Police in a Friday afternoon news conference announced the arrest of Cedric Irving Jr., 27, as the suspected shooter of Beam. Irving was taken into custody at the San Leandro BART station early Friday morning, and investigators haven’t released a motive for the shooting.
Piedmont Police Chief Frederick Shavies at the news conference read a statement from Beam’s family and described himself as “a friend, a mentee and a longtime admirer of John Beam.”
Beam’s family in the statement asked for privacy and said, “Our hearts are full from the outpouring of love and support from all who cared about him. We are deeply grateful for your continued prayers.”
Chancellor Tammeil Gilkerson with the Peralta Community College District, which oversees Laney College, in a letter to the college community listed Beam’s accomplishments across 45 years of coaching at Laney as well as Skyline High School before that.

Beam came to Laney in 2004 as an assistant coach and became head coach in 2012, and over the course of his coaching career developed more than 30 National Football League players, including seven Super Bowl participants, according to Gilkerson.
Oakland Mayor Barbara Lee was among the local elected officials who issued statements following Beam’s death.
“Coach’s Beam’s legacy isn’t measured in championships or statistics. It’s measured in the thousands of young people he believed in, mentored, and refused to abandon, including my nephew, while at Skyline High School,” Lee said.
“Gun violence has stolen the life of a man who dedicated himself to building up the young people of this city.
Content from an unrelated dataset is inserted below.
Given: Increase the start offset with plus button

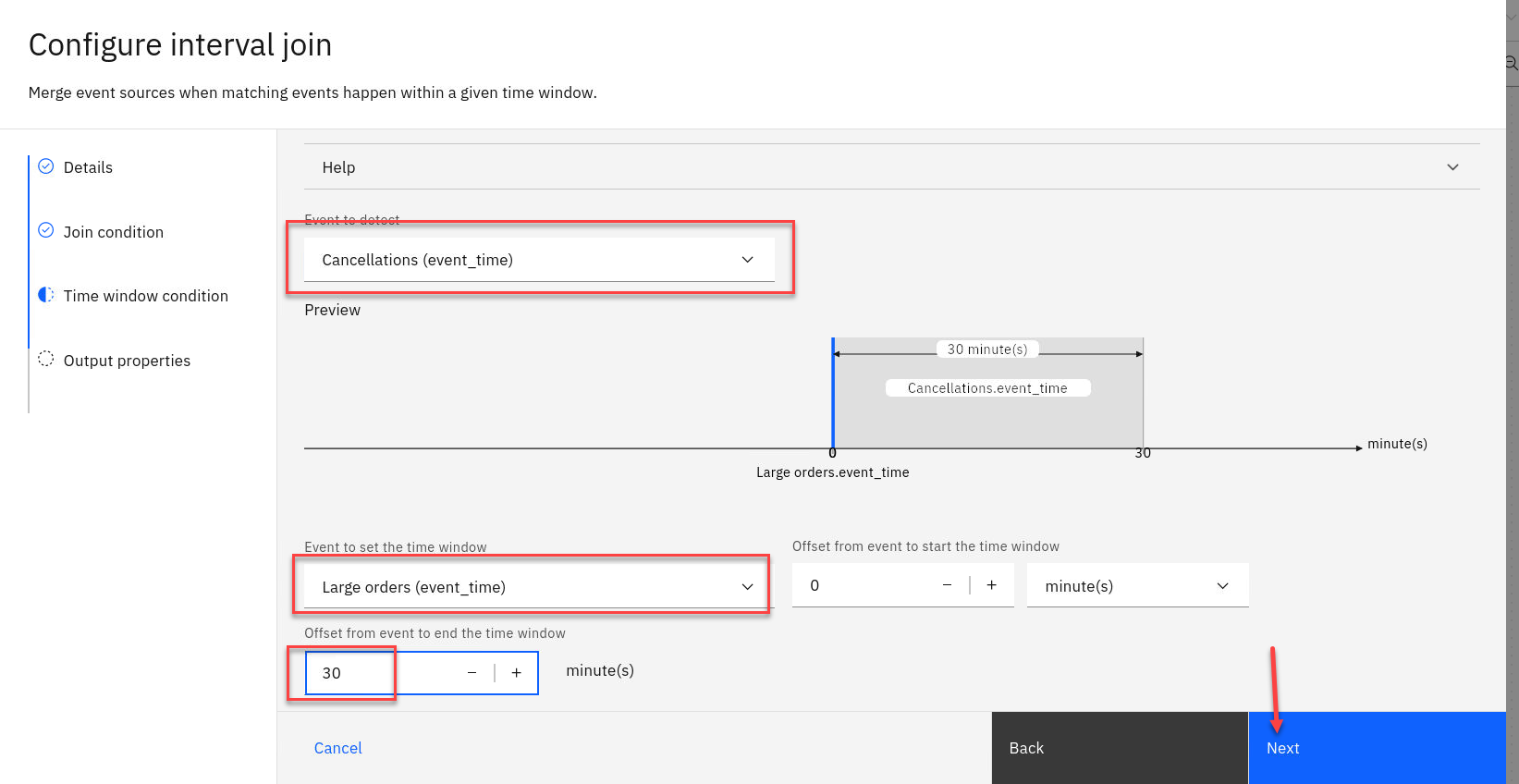Looking at the screenshot, I should coord(991,585).
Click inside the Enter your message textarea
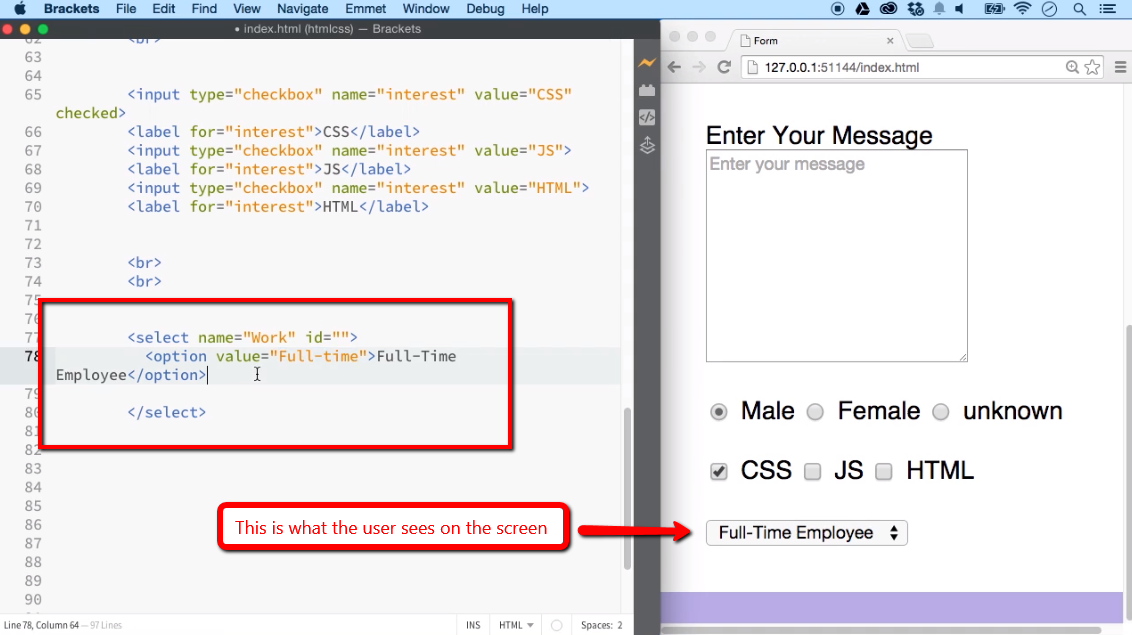The width and height of the screenshot is (1132, 635). [x=836, y=255]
We cannot accept this. We cannot let guns continue flooding our streets and destroying the very people trying to save our community,” she said.
Gun violence has stolen the life of a man who dedicated himself to building up the young people of this city. We cannot accept this.
Mayor barbara Lee
U.S. Rep. Lateefah Simon, D-Oakland, called Beam’s death “a deep loss for Oakland. Our city is mourning a mentor, teacher, and steady guide who devoted his life to opening doors for generations of young people.”
Former players for Beam, such as brothers Nahshon and Rejzohn Wright, who are both currently in the NFL, posted on social media mourning his death, as did other sports stars with ties to Oakland. NBA All-Star and Oakland native Damian Lillard shared a photo with Beam and called him a “true Oakland legend and GREAT man.”
“Hundreds of kids all over Oakland became the type of men they are today because of this dude,” Lillard wrote on Instagram.
Golden State Warriors head coach Steve Kerr wore a shirt with Beam’s name and a heart under it while speaking to the media before the team’s game in San Antonio on Friday evening.
“He was a revered figure in Oakland, he did so much for so many people,” he said.
Tragedy echoing a national crisis
Kerr also tied the shooting to the broader issue of gun violence in America.
“We have to be the change, as a community, as citizens, we have to be the ones that insist that we address the gun violence issue in this country,” he said.
Irving, Beam’s suspected shooter, played football at Skyline High School but did not play for Beam, according to Oakland Assistant Police Chief James Beere, who called the shooting a “very targeted incident” but did not elaborate on a possible motive.
“The suspect did know Coach Beam, but they did not have a relationship,” Beere said.
Irving was not a student or employee at Laney but was known to loiter on or near the campus, according to Beere.
The assistant chief said investigators “looked at every camera we could legally look at” to pursue the shooting suspect and tracked him across different parts of the city and on a bus before he was taken into custody at the San Leandro BART station at about 3:15 a.m.
A firearm found in Irving’s possession was the same caliber as rounds found at the shooting scene, Beere said.